- **What you will do**
(a) Answer these questions about the hydraulically locking stabilizer abstract, one answer per line:
(i) What patent number is given for the stabilizer?
(ii) What is the minimum number of fins deployed on the housing?
(iii) In which direction does hydrostatic pressure urge the floating blade?
(b) Carry on the hydraulically locking stabilizer abstract, starting after its last sentence.

Export CitationBiBTeX, EndNote, RefMan
External Links: USPTO, USPTO Assignment, Espacenet
Hydraulically locking stabilizer
US 8082987 B2
Abstract
A downhole tool includes a pressure housing deployed in the bore of a drill collar. At least three fins are deployed on the housing and in the tool annulus. At least one of the fins includes a floating blade deployed thereon. The blade includes a plurality of radial pistons deployed therein. The pistons are configured such that the surface area of the radially outward facing piston surfaces is greater than the surface area of the radially inward facing piston surfaces. This piston configuration causes the surface area of the radially outward facing blade surface to be less than the radially inward facing blade surface. In operation, hydrostatic pressure exerts a differential force on the pistons and the floating blade thereby urging the pistons radially inward towards the housing and the blade radially outward towards the drill collar.

- **Dataset section**
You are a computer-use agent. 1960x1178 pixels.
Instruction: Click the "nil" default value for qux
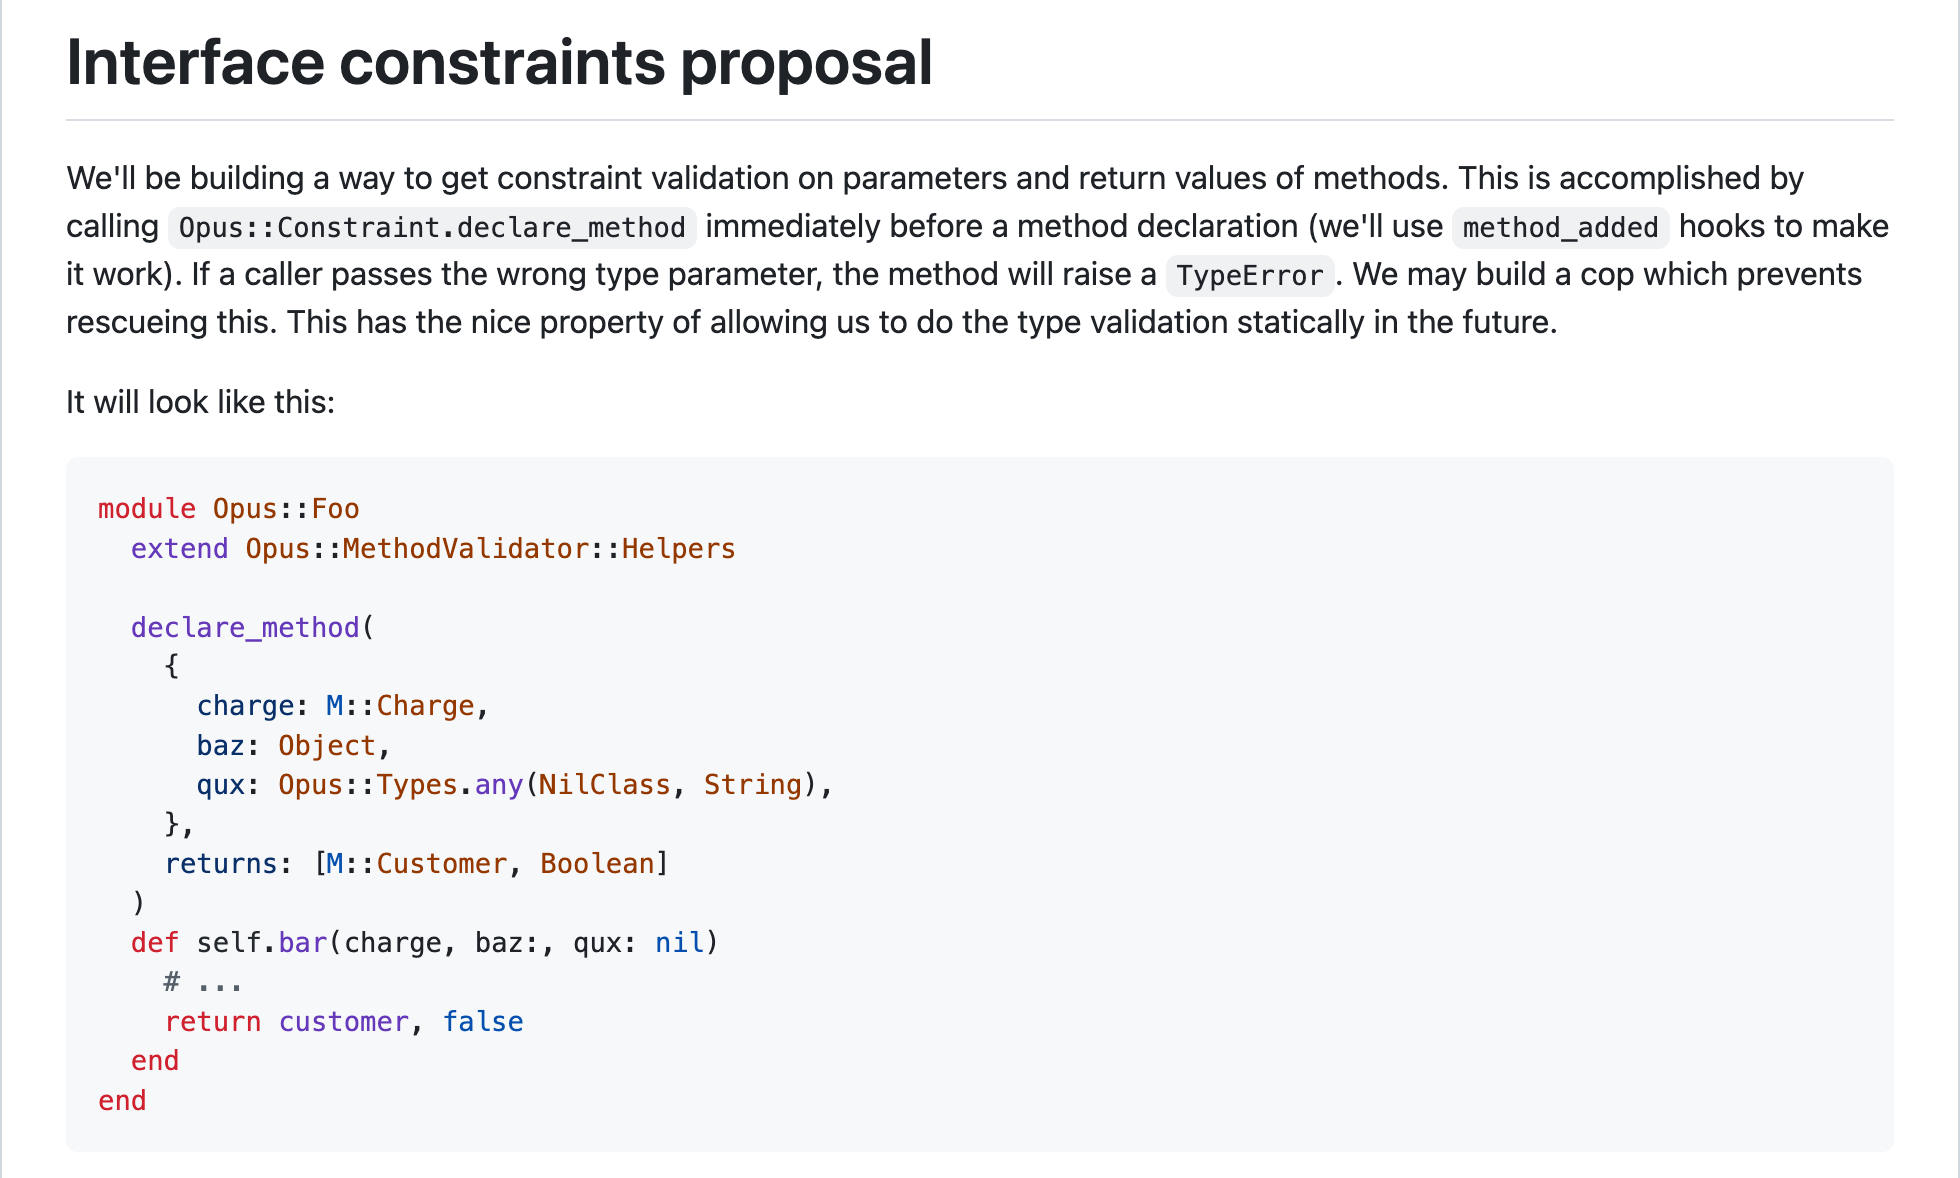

- **Answers for the tasks**
(a)
(i) US 8082987 B2
(ii) At least three
(iii) Radially outward, towards the drill collar

(b)
Images(7)
Previous page
Next page
Claims(26)
1. A downhole tool comprising:
a substantially cylindrical drill collar having a longitudinal bore;
a housing deployed in the bore;
at least three axial fins deployed on the housing;
a floating blade deployed on at least one of the fins, the floating blade being configured to extend radially outward into contact with an inner surface of the drill collar, the floating blade having radially inward and radially outward facing blade surfaces, a surface area of the radially inward facing blade surface being greater than a surface area of the radially outward facing blade surface; and
a plurality of radial pistons deployed in the blade, each of the pistons having corresponding radially inward and radially outward facing piston surfaces, a surface area of the radially inward facing piston surfaces being less than a surface area of the radially outward facing piston surfaces.
2. The downhole tool of claim 1, wherein the pistons are longitudinally spaced in the blade and circumferentially aligned with one another.
3. The downhole tool of claim 1, comprising at least four of the pistons.
4. The downhole tool of claim 1, wherein the blade is secured on the at least one fin via first and second pins that pass through corresponding first and second radial slots formed on opposing longitudinal ends of the blade.
5. The downhole tool of claim 1, wherein each of the pistons is sealingly engaged with the blade.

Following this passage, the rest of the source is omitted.